A developmental toxicity study was conducted in rabbits. There was no effect on developmental toxicity of offspring of female rabbits dosed with glycerin at doses as high as 1180 mg/kg/day.

Effect on developmental toxicity: via oral route
Endpoint conclusion:
no adverse effect observed
Dose descriptor:
NOAEL
1 180 mg/kg bw/day
Study duration:
subacute
Species:
rabbit
Quality of whole database:
acceptable
Additional information

Although no data exist for polyglycerine, data do exist for the major component, glycerine. There was no evidence of a developmental toxicity effect in rats (1310 mg/kg/day), mice (1280 mg/kg/day) or rabbits (1180 mg/kg/day) administered glycerine orally. Although no developmental toxicity study has been conducted on the higher MW glycerine present in polyglycerine, there were no developmental toxicity effects noted in a rat 3-generation reproduction study of polyglycerine polyricinoleate (PGPR). PGPR has been shown to be metabolized in the GI tract releasing polyglycerine which is excreted unchanged in the urine (diglycerine and triglycerine) and feces (higher MW glycerines) (Detailed in Sections 7.1.1 and 13).

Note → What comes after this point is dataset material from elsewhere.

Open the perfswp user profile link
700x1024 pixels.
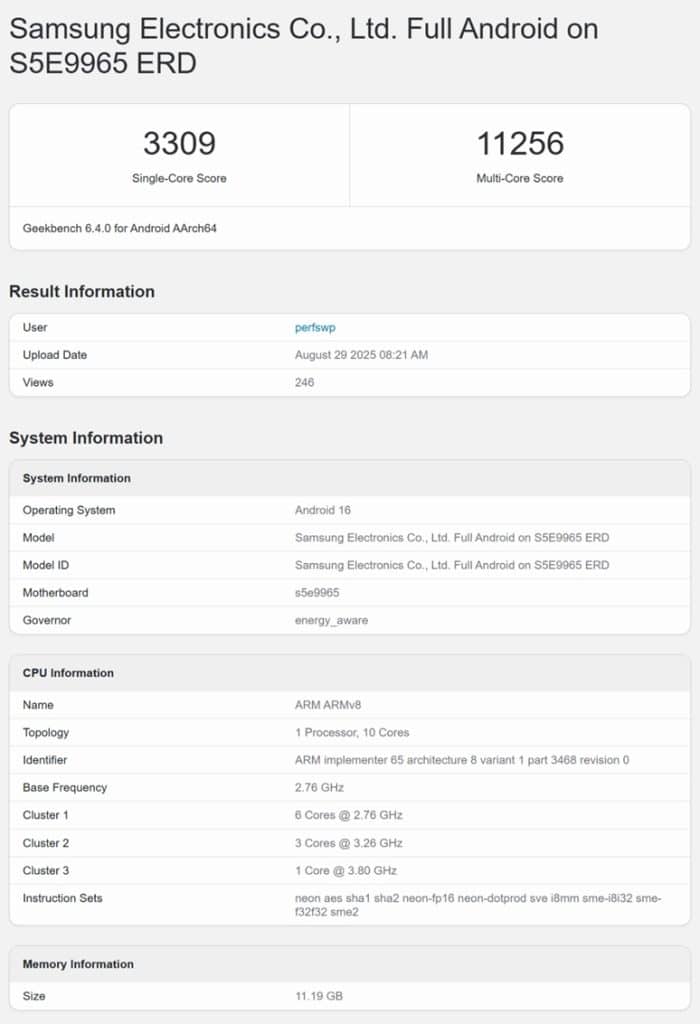315,327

Justification for selection of Effect on developmental toxicity: via oral route:
Several studies on major glycerol component are used in a Weight of Evidence.

Toxicity to reproduction: other studies

Additional information

No additional information available.

Justification for classification or non-classification

There is no justification for classification based on data from available studies.